▶ Excerpt to read:
------------------------------------------------

Oct. 22, 2023

Exodus 33:12-23

Matthew 22:15-22

 

A friend and colleague of mine, I’m not sure how serious he was being, noted in Lectionary Group that with today’s scriptures we get both the back end and the front end of God.  We get Moses in the cleft of the rock, covered until God passes by, and only able to look upon God’s glory after God passes.  Then, as Jesus bests the Pharisees and the Herodians in a debate that’s meant to trap him into betraying either the religion or the state he has us thinking on God’s face by noting instead the face of Caesar on a coin that should be given back to Caesar.  So, we get the back and the front, and honestly, I’m not sure how much to really make of that.  Except, I like holding both passages together and thinking of them in the same service because I hear them both speaking important parts of a common message for us today.

------------------------------------------------

▶ Tasks to perform:
**A)** Transcribe the stretch of the sermon on Exodus and Matthew from "Oct. 22, 2023" through "for us today.".
**B)** Continue the sermon on Exodus and Matthew from the point where it stops.

[Interface element records]
------------------------------------------------

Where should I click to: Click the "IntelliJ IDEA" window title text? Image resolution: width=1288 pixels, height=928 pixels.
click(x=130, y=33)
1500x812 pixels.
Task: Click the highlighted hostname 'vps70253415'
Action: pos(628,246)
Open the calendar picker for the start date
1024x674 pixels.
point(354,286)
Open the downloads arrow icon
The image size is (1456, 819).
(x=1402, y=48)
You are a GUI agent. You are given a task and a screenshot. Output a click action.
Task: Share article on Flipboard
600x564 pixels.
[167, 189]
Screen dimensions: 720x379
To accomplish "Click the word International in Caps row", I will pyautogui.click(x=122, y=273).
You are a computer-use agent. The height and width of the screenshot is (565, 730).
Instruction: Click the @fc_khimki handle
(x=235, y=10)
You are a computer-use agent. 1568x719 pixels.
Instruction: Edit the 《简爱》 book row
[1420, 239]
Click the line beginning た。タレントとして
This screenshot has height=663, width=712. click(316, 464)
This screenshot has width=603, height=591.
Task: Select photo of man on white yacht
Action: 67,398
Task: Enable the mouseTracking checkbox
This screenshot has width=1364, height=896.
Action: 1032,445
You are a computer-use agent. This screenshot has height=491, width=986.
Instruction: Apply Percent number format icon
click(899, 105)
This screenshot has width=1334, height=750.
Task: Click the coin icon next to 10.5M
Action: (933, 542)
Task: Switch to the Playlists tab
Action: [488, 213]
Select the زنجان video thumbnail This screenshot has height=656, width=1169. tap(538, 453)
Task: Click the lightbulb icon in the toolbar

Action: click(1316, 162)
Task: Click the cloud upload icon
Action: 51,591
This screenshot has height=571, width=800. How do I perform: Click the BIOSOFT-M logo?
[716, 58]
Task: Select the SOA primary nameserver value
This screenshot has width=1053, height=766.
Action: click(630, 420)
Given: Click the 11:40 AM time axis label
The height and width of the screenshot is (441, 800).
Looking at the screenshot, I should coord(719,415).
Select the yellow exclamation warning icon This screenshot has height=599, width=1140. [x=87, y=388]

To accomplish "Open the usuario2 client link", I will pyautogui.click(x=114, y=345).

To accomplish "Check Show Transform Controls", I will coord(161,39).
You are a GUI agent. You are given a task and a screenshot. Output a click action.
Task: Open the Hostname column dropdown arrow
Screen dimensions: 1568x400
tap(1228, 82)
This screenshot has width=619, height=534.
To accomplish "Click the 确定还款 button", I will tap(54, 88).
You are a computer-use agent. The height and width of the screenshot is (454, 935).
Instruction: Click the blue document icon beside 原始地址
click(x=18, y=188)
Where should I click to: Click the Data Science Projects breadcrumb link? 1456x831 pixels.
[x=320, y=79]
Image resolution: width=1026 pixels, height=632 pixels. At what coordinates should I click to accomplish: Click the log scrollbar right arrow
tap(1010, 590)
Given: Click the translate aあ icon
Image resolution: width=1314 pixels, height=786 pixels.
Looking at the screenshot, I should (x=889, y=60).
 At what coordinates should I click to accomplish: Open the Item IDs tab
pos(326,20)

------------------------------------------------

▶ Answer list:
**A)**
Oct. 22, 2023

Exodus 33:12-23

Matthew 22:15-22

 

A friend and colleague of mine, I’m not sure how serious he was being, noted in Lectionary Group that with today’s scriptures we get both the back end and the front end of God.  We get Moses in the cleft of the rock, covered until God passes by, and only able to look upon God’s glory after God passes.  Then, as Jesus bests the Pharisees and the Herodians in a debate that’s meant to trap him into betraying either the religion or the state he has us thinking on God’s face by noting instead the face of Caesar on a coin that should be given back to Caesar.  So, we get the back and the front, and honestly, I’m not sure how much to really make of that.  Except, I like holding both passages together and thinking of them in the same service because I hear them both speaking important parts of a common message for us today.

**B)**
The dialogue with Moses is one I think we can all relate to.  It happens, of course, after the burning bush, and the plagues, and the parting of the Red Sea, and the mana from heaven, and the giving of the Commandments, and water from the rock, and all kinds of divine happenings.  Yet, nonetheless, it is a vulnerable time of wilderness wandering, full of uncertainties and anxieties about God’s presence and God’s plans and God’s capacity to execute those plans.  Here in chapter 33 God tells Moses it is time!  “Go, leave this place, you and the people whom you have brought up out of the land of Egypt, and go to the land of which I swore to Abraham, Isaac, and Jacob – a land flowing with milk and honey.”  But, then God hints that God might not be so readily available as they go, (because the people, after all are a “stiff necked” people,) and that’s when Moses puts the breaks on.

“If you’re not going to go, then don’t even send us.  What’s the point of all of this if you aren’t going to be there?”  God says, “Okay, okay, I’ll be there.  You’ve found favor in my sight; I know you by name, and I’m free to have mercy even on a stiff necked people.”  But, Moses wants more than promises, more than words and assurances.  “Show me your glory,” he says.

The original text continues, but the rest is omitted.